Whereas, A Decree was pronounced in the Probate, Divorce, and Admiralty Division of the High Court of Justice, on the 5th day of June, 1886, in the suit of Samuel Joseph Wallis versus Caroline Wallis, for restitution of conjugal rights, and for custody of the child, May Wallis, to the petitioner, the said Samuel Joseph Wallis. And Whereas it has been ascertained that the said Caroline Wallis has lately been seen at Whitstable and the Neighborhood,

NOTICE IS HEREBY GIVEN,

That the above Reward will be paid to any Person or Persons who shall give such information as will lead to the discovery of the whereabouts of the said Caroline Wallis, and the recovery by the said S. J. Wallis of the custody of the said Child.

Information to be sent to me, Richard Howe Brightman, of Sheerness, Kent, Solicitor to the said Samuel Joseph Wallis.
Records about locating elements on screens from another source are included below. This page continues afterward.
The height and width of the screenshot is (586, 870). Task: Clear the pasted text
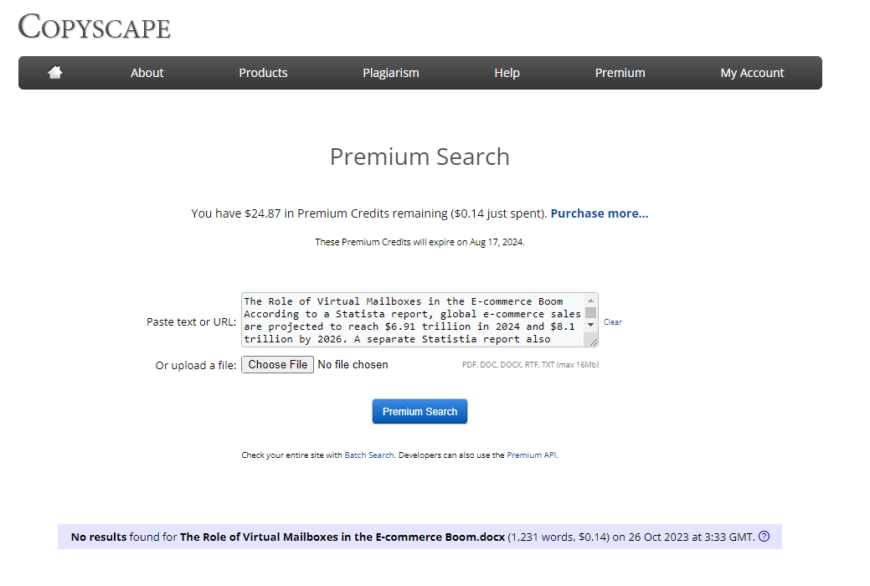(613, 322)
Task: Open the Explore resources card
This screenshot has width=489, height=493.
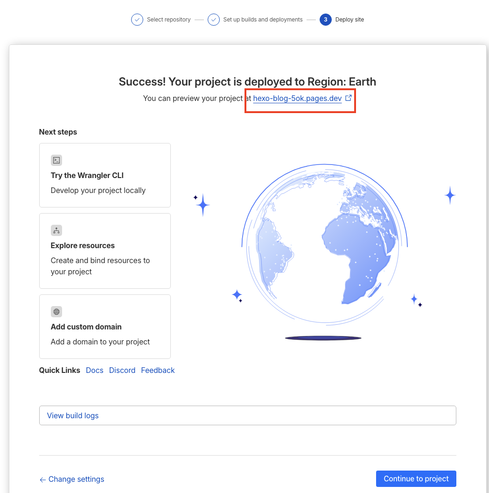Action: point(105,251)
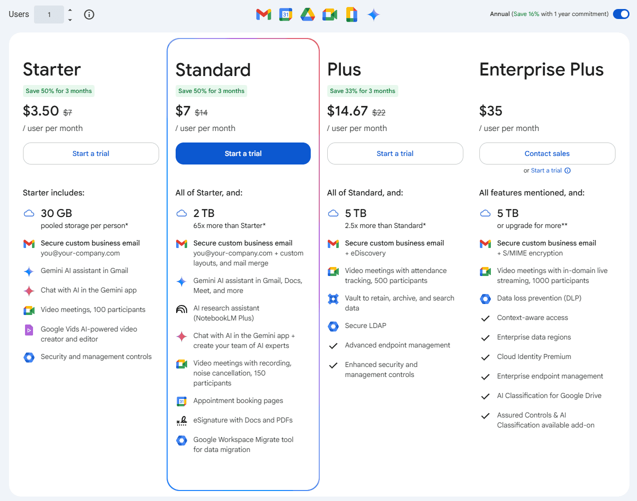Click the Google Calendar icon in the header

[x=285, y=14]
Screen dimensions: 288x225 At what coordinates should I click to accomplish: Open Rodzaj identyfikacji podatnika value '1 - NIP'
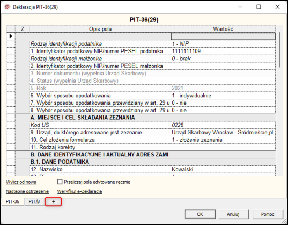223,44
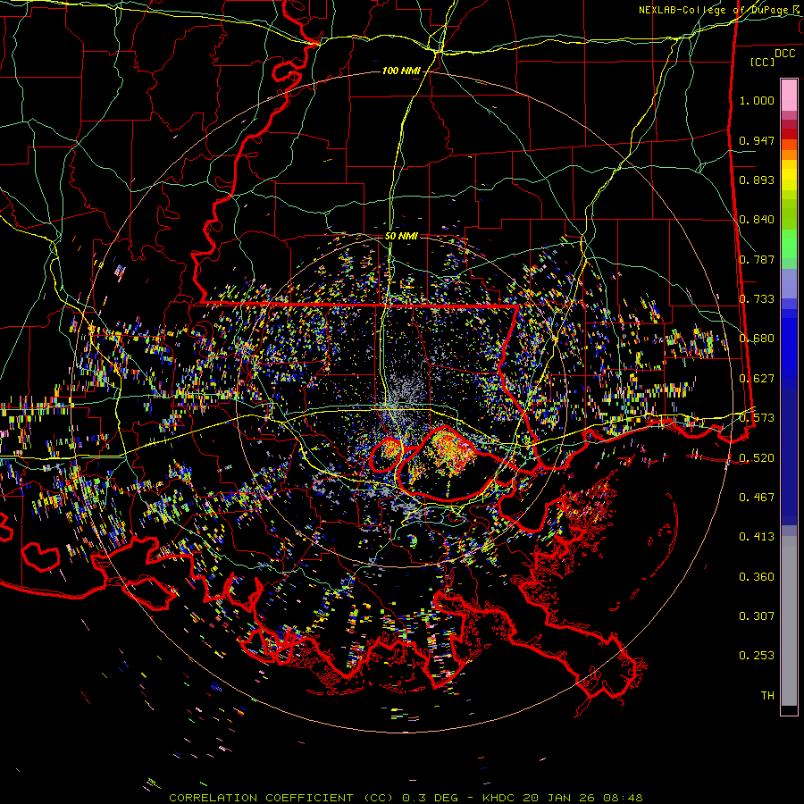Click the DCC label above the color bar
Screen dimensions: 804x804
(784, 54)
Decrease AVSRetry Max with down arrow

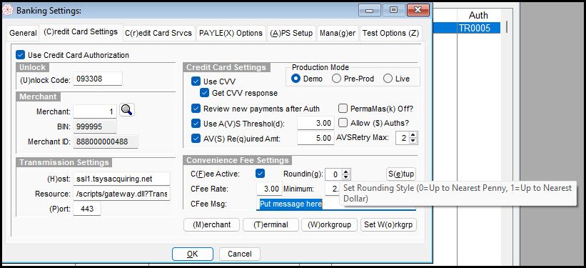(x=413, y=141)
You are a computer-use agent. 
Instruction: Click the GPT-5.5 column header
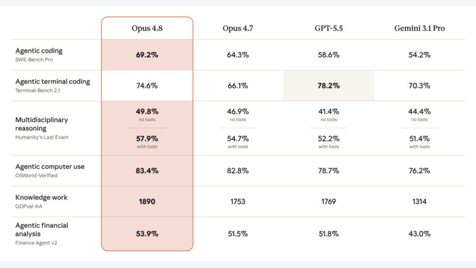pyautogui.click(x=328, y=29)
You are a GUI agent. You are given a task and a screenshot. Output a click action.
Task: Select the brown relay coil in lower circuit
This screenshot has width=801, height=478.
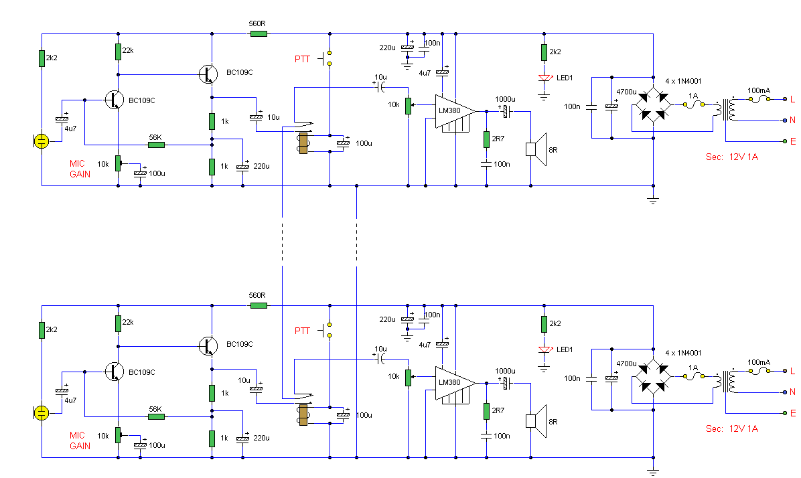pyautogui.click(x=303, y=415)
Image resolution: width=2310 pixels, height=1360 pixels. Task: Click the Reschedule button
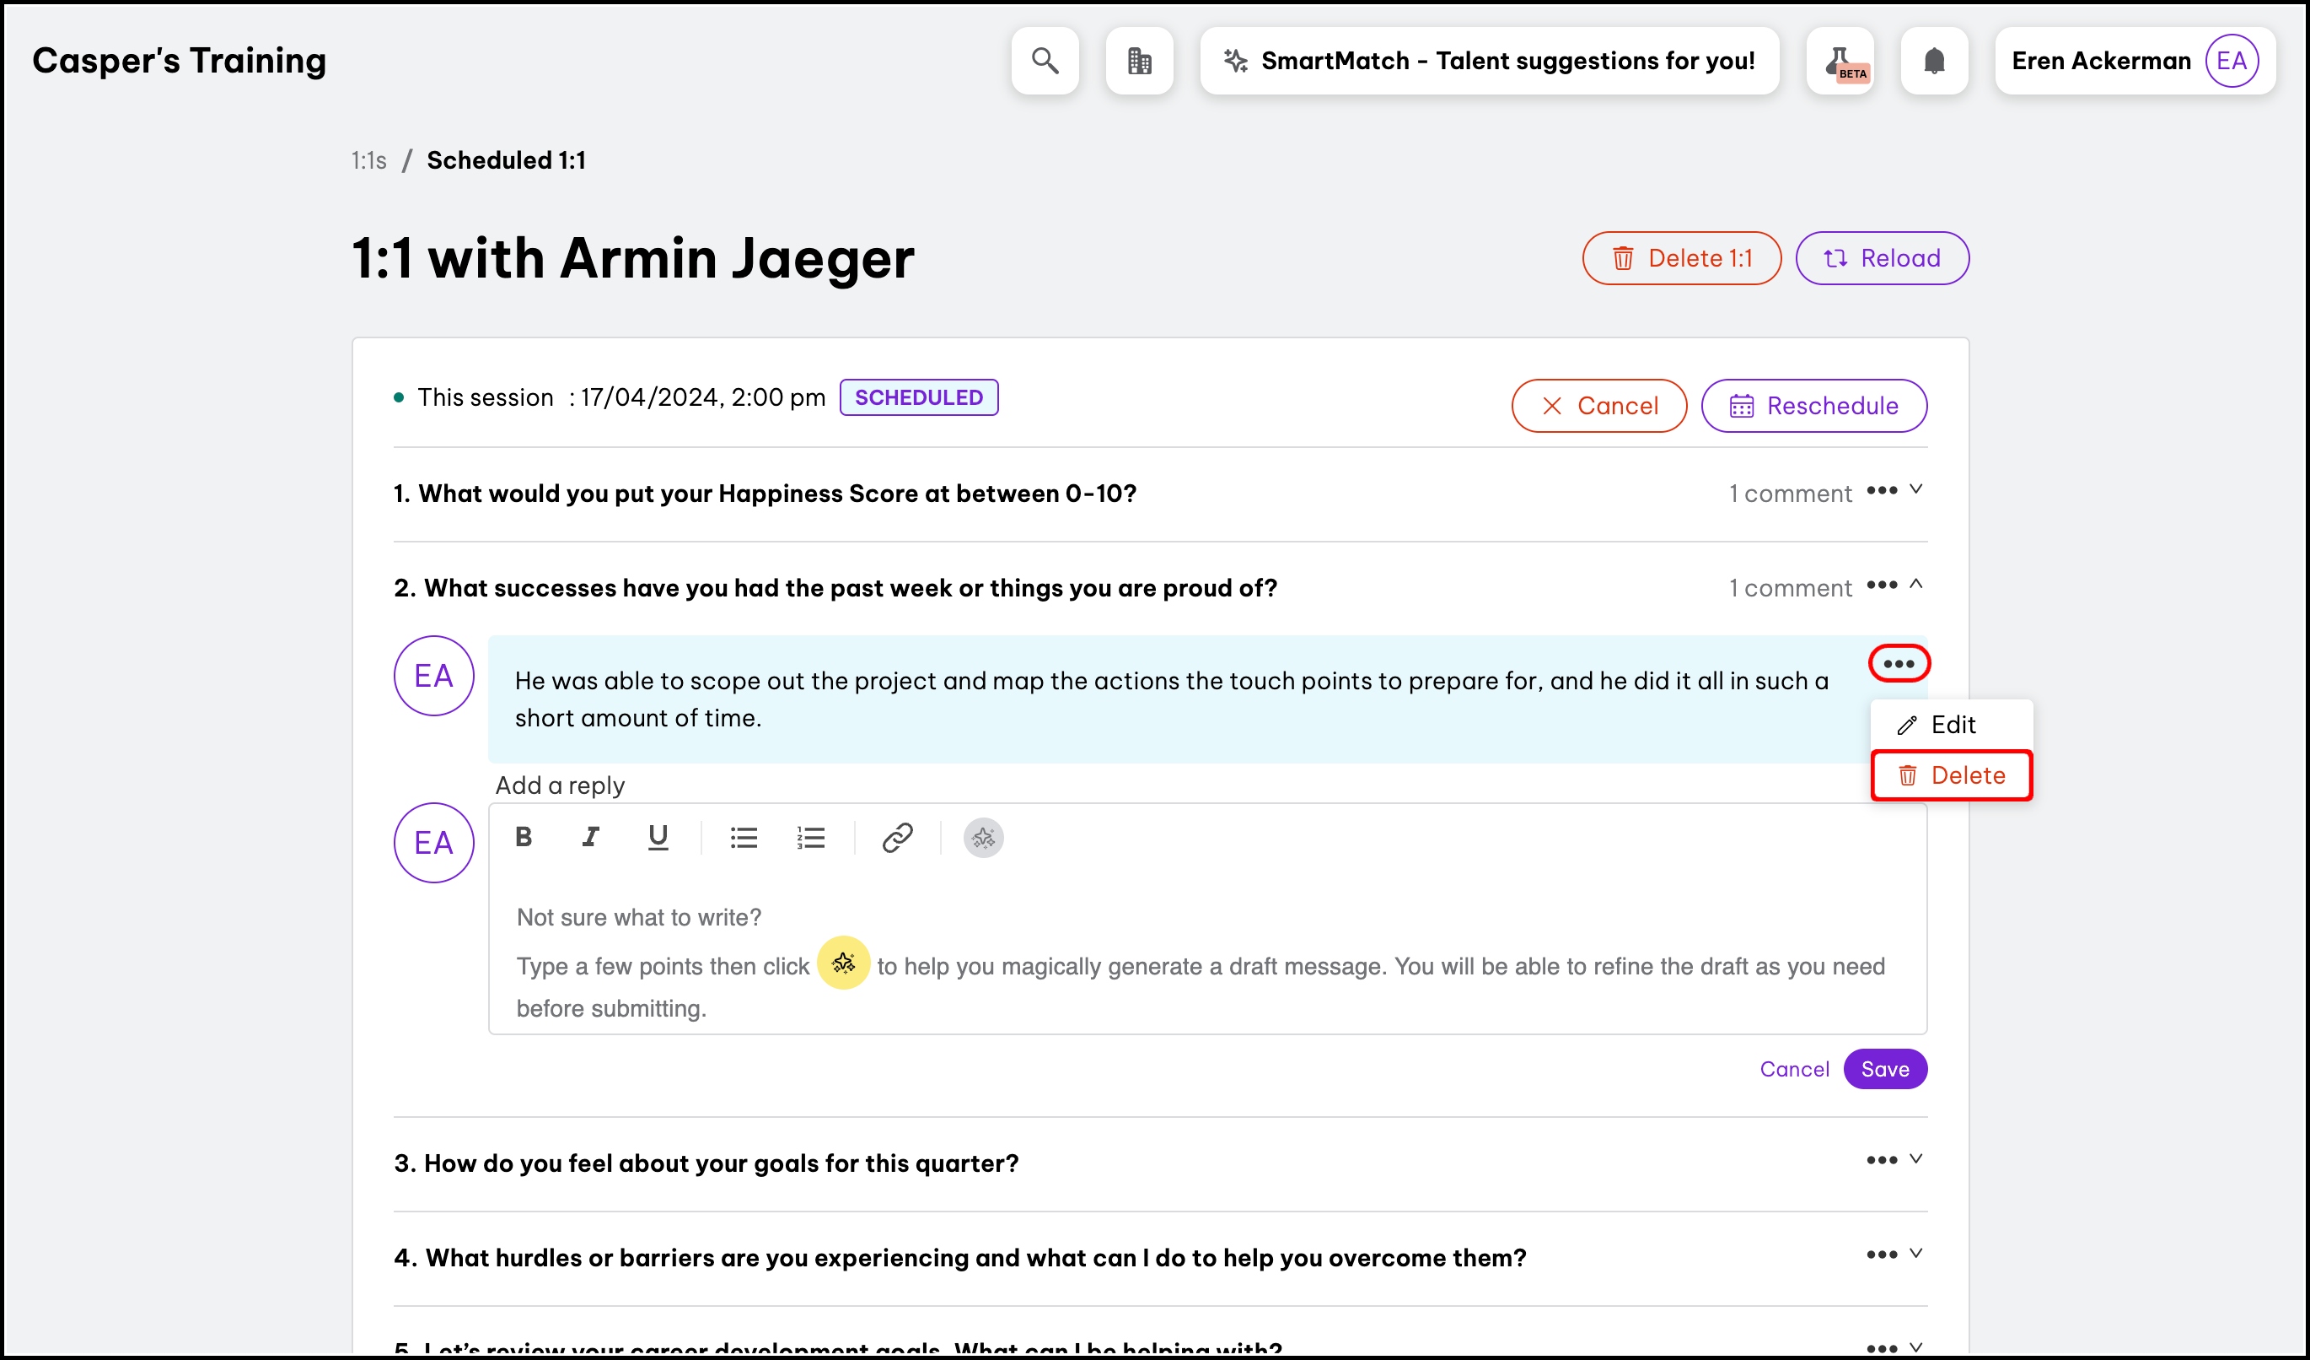[x=1813, y=405]
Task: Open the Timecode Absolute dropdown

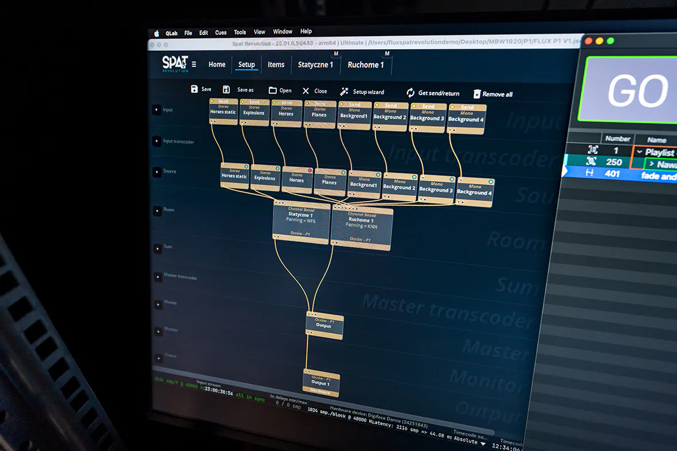Action: (483, 444)

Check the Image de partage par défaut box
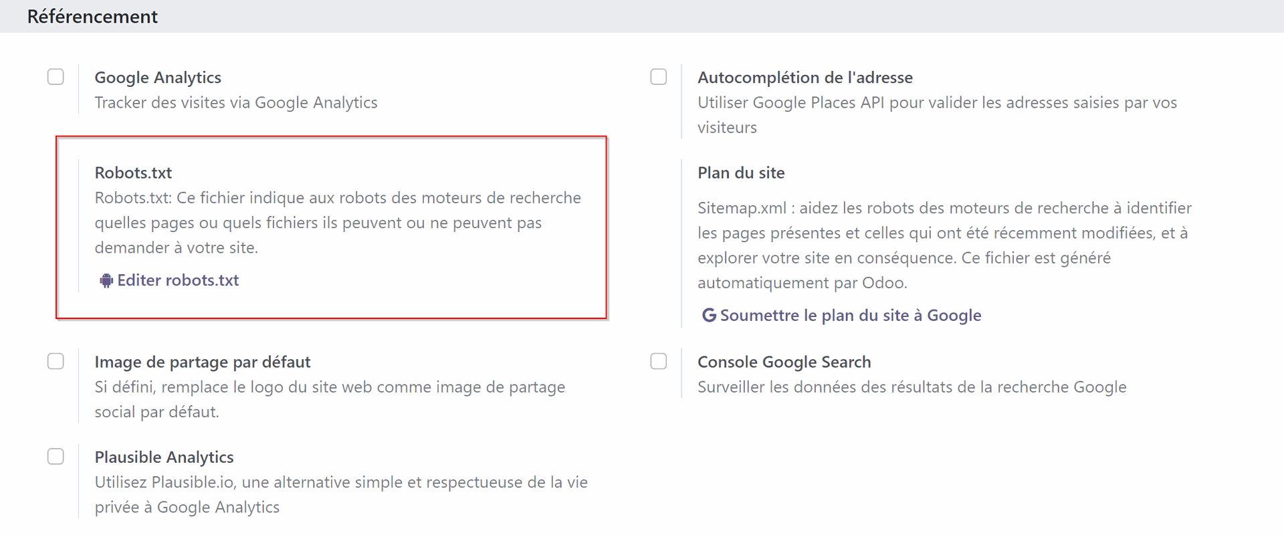pyautogui.click(x=56, y=361)
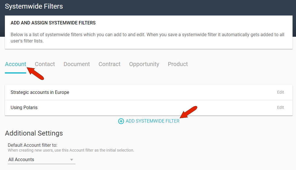Open the Contract filters tab
Viewport: 296px width, 170px height.
click(109, 64)
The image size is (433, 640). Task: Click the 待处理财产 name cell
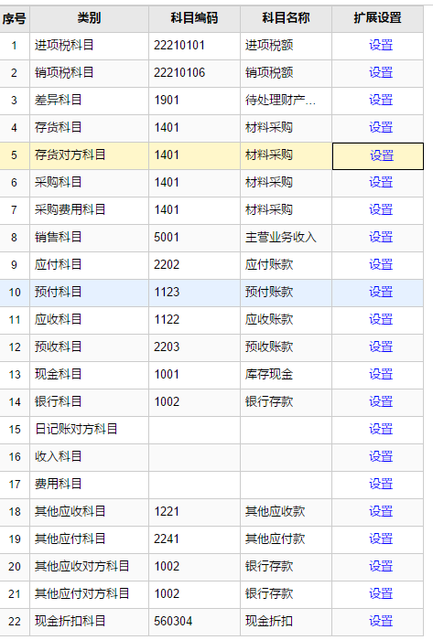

This brutal advertisement in the dying hours of the nineteenth century had the effect of rousing public attention to woman’s enslaved condition in the marital relation, and a rapid growth of public sentiment in recognition of a wife’s individual and distinct personality, took place between 1886 and 1890, a period of four years. During the latter year another English husband, one Jackson, forcibly abducted his wife who lived apart from him, holding her prisoner with gun and bayonet, threatening her friends with death—as was his legal right in case of her attempted rescue. When this was known, hundreds of letters poured into the press, upholding the right of a wife to the control of her own person, and writ of habeas corpus compelled her production in court. Under the pressure of a public sentiment he found it wise to conciliate, the judge decided in favor of her right to live away from her husband, who was also restrained from farther molesting her. The Supreme Court of Georgia recently rendered a decision in regard to the rights of husbands as related to the wife’s rights of property, in which the church theory of her subordination was maintained.